→ PROBLEM TO SOLVE
The answer must restate every record word for word.

++++ DATASET EXCERPTS

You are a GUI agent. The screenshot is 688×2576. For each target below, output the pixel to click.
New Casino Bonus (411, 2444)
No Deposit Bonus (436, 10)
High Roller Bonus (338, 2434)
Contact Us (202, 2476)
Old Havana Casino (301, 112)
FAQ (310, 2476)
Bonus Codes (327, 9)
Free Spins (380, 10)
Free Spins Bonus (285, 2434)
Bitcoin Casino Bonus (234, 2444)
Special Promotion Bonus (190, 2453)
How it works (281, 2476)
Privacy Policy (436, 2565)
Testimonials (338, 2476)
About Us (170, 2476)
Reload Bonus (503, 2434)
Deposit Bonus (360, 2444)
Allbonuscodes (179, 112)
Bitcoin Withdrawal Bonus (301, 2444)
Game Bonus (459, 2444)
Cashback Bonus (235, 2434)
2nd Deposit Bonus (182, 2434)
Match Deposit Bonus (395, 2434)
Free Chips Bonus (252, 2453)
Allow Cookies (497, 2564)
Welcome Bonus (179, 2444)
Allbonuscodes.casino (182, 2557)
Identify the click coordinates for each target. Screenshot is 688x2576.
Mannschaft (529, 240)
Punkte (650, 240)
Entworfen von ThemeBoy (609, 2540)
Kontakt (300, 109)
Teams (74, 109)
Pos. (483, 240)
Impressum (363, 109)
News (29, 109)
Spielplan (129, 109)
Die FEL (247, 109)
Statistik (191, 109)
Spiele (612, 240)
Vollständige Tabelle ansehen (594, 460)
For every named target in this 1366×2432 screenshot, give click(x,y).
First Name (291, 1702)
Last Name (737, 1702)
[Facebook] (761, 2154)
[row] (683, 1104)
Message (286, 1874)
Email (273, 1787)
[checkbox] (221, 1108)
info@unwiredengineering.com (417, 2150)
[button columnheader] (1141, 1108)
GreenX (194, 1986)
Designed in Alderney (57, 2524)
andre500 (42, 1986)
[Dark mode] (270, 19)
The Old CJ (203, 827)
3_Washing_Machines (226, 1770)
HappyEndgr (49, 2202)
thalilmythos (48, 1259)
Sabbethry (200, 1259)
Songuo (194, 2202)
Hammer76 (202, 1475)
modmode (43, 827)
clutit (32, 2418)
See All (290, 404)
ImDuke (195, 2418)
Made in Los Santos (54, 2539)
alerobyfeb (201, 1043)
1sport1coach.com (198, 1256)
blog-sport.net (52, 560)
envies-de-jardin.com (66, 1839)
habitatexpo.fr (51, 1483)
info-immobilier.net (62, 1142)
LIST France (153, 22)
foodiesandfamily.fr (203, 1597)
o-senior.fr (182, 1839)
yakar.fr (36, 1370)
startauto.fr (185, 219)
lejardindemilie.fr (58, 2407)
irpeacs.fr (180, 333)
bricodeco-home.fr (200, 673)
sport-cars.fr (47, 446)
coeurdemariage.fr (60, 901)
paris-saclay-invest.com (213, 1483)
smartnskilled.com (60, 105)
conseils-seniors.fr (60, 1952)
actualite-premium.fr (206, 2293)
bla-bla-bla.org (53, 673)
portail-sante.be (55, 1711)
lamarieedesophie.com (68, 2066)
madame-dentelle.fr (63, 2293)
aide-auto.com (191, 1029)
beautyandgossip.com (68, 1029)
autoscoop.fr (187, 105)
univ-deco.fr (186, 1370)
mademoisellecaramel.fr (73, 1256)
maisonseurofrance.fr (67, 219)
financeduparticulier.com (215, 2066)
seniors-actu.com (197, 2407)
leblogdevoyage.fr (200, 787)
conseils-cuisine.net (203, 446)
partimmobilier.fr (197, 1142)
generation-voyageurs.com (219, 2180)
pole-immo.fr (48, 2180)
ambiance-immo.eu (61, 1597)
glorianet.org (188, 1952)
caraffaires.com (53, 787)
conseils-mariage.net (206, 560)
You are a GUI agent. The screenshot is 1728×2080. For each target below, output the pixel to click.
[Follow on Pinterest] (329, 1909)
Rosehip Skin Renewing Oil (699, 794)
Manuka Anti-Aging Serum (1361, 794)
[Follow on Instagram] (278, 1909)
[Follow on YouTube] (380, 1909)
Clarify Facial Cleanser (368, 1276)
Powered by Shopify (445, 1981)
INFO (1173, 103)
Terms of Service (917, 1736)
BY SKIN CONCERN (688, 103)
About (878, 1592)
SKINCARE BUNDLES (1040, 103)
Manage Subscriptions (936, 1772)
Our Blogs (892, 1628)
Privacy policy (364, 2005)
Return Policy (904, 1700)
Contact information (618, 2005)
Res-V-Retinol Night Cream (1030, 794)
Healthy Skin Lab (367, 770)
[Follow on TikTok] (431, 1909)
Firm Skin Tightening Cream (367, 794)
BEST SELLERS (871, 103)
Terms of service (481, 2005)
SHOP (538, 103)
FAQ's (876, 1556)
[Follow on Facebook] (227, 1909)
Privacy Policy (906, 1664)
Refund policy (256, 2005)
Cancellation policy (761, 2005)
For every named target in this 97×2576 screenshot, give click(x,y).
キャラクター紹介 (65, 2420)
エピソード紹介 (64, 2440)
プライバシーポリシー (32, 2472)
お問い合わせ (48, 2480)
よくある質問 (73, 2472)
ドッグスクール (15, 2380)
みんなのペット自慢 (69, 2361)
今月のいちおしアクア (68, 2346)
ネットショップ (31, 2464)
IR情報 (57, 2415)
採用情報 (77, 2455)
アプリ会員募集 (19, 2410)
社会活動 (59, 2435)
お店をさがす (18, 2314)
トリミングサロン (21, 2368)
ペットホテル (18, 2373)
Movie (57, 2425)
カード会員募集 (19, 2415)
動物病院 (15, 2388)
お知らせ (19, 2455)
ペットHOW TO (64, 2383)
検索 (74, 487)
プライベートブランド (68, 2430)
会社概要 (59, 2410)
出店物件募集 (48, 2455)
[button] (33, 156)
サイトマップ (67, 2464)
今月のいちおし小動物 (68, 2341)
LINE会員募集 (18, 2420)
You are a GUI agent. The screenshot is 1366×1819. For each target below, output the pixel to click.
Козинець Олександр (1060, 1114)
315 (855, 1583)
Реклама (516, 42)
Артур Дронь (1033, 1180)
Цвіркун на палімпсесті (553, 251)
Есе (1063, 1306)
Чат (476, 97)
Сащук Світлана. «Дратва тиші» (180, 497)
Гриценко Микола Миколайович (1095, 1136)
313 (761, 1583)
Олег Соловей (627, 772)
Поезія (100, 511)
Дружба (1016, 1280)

++++++++

→ RESPONSE TO THIS EXERCISE
You are a GUI agent. The screenshot is 688×2576. For each target below, output the pixel to click.
New Casino Bonus (411, 2444)
No Deposit Bonus (436, 10)
High Roller Bonus (338, 2434)
Contact Us (202, 2476)
Old Havana Casino (301, 112)
FAQ (310, 2476)
Bonus Codes (327, 9)
Free Spins (380, 10)
Free Spins Bonus (285, 2434)
Bitcoin Casino Bonus (234, 2444)
Special Promotion Bonus (190, 2453)
How it works (281, 2476)
Privacy Policy (436, 2565)
Testimonials (338, 2476)
About Us (170, 2476)
Reload Bonus (503, 2434)
Deposit Bonus (360, 2444)
Allbonuscodes (179, 112)
Bitcoin Withdrawal Bonus (301, 2444)
Game Bonus (459, 2444)
Cashback Bonus (235, 2434)
2nd Deposit Bonus (182, 2434)
Match Deposit Bonus (395, 2434)
Free Chips Bonus (252, 2453)
Allow Cookies (497, 2564)
Welcome Bonus (179, 2444)
Allbonuscodes.casino (182, 2557)
Identify the click coordinates for each target. Screenshot is 688x2576.
Mannschaft (529, 240)
Punkte (650, 240)
Entworfen von ThemeBoy (609, 2540)
Kontakt (300, 109)
Teams (74, 109)
Pos. (483, 240)
Impressum (363, 109)
News (29, 109)
Spielplan (129, 109)
Die FEL (247, 109)
Statistik (191, 109)
Spiele (612, 240)
Vollständige Tabelle ansehen (594, 460)
For every named target in this 1366×2432 screenshot, give click(x,y).
First Name (291, 1702)
Last Name (737, 1702)
[Facebook] (761, 2154)
[row] (683, 1104)
Message (286, 1874)
Email (273, 1787)
[checkbox] (221, 1108)
info@unwiredengineering.com (417, 2150)
[button columnheader] (1141, 1108)
GreenX (194, 1986)
Designed in Alderney (57, 2524)
andre500 (42, 1986)
[Dark mode] (270, 19)
The Old CJ (203, 827)
3_Washing_Machines (226, 1770)
HappyEndgr (49, 2202)
thalilmythos (48, 1259)
Sabbethry (200, 1259)
Songuo (194, 2202)
Hammer76 (202, 1475)
modmode (43, 827)
clutit (32, 2418)
See All (290, 404)
ImDuke (195, 2418)
Made in Los Santos (54, 2539)
alerobyfeb (201, 1043)
1sport1coach.com (198, 1256)
blog-sport.net (52, 560)
envies-de-jardin.com (66, 1839)
habitatexpo.fr (51, 1483)
info-immobilier.net (62, 1142)
LIST France (153, 22)
foodiesandfamily.fr (203, 1597)
o-senior.fr (182, 1839)
yakar.fr (36, 1370)
startauto.fr (185, 219)
lejardindemilie.fr (58, 2407)
irpeacs.fr (180, 333)
bricodeco-home.fr (200, 673)
sport-cars.fr (47, 446)
coeurdemariage.fr (60, 901)
paris-saclay-invest.com (213, 1483)
smartnskilled.com (60, 105)
conseils-seniors.fr (60, 1952)
actualite-premium.fr (206, 2293)
bla-bla-bla.org (53, 673)
portail-sante.be (55, 1711)
lamarieedesophie.com (68, 2066)
madame-dentelle.fr (63, 2293)
aide-auto.com (191, 1029)
beautyandgossip.com (68, 1029)
autoscoop.fr (187, 105)
univ-deco.fr (186, 1370)
mademoisellecaramel.fr (73, 1256)
maisonseurofrance.fr (67, 219)
financeduparticulier.com (215, 2066)
seniors-actu.com (197, 2407)
leblogdevoyage.fr (200, 787)
conseils-cuisine.net (203, 446)
partimmobilier.fr (197, 1142)
generation-voyageurs.com (219, 2180)
pole-immo.fr (48, 2180)
ambiance-immo.eu (61, 1597)
glorianet.org (188, 1952)
caraffaires.com (53, 787)
conseils-mariage.net (206, 560)
You are a GUI agent. The screenshot is 1728×2080. For each target below, output the pixel to click.
[Follow on Pinterest] (329, 1909)
Rosehip Skin Renewing Oil (699, 794)
Manuka Anti-Aging Serum (1361, 794)
[Follow on Instagram] (278, 1909)
[Follow on YouTube] (380, 1909)
Clarify Facial Cleanser (368, 1276)
Powered by Shopify (445, 1981)
INFO (1173, 103)
Terms of Service (917, 1736)
BY SKIN CONCERN (688, 103)
About (878, 1592)
SKINCARE BUNDLES (1040, 103)
Manage Subscriptions (936, 1772)
Our Blogs (892, 1628)
Privacy policy (364, 2005)
Return Policy (904, 1700)
Contact information (618, 2005)
Res-V-Retinol Night Cream (1030, 794)
Healthy Skin Lab (367, 770)
[Follow on TikTok] (431, 1909)
Firm Skin Tightening Cream (367, 794)
BEST SELLERS (871, 103)
Terms of service (481, 2005)
SHOP (538, 103)
FAQ's (876, 1556)
[Follow on Facebook] (227, 1909)
Privacy Policy (906, 1664)
Refund policy (256, 2005)
Cancellation policy (761, 2005)
For every named target in this 97×2576 screenshot, give click(x,y).
キャラクター紹介 (65, 2420)
エピソード紹介 (64, 2440)
プライバシーポリシー (32, 2472)
お問い合わせ (48, 2480)
よくある質問 (73, 2472)
ドッグスクール (15, 2380)
みんなのペット自慢 (69, 2361)
今月のいちおしアクア (68, 2346)
ネットショップ (31, 2464)
IR情報 (57, 2415)
採用情報 (77, 2455)
アプリ会員募集 (19, 2410)
社会活動 (59, 2435)
お店をさがす (18, 2314)
トリミングサロン (21, 2368)
ペットホテル (18, 2373)
Movie (57, 2425)
カード会員募集 (19, 2415)
動物病院 (15, 2388)
お知らせ (19, 2455)
ペットHOW TO (64, 2383)
検索 (74, 487)
プライベートブランド (68, 2430)
会社概要 (59, 2410)
出店物件募集 (48, 2455)
[button] (33, 156)
サイトマップ (67, 2464)
今月のいちおし小動物 (68, 2341)
LINE会員募集 (18, 2420)
You are a GUI agent. The screenshot is 1366×1819. For each target below, output the pixel to click.
Козинець Олександр (1060, 1114)
315 (855, 1583)
Реклама (516, 42)
Артур Дронь (1033, 1180)
Цвіркун на палімпсесті (553, 251)
Есе (1063, 1306)
Чат (476, 97)
Сащук Світлана. «Дратва тиші» (180, 497)
Гриценко Микола Миколайович (1095, 1136)
313 (761, 1583)
Олег Соловей (627, 772)
Поезія (100, 511)
Дружба (1016, 1280)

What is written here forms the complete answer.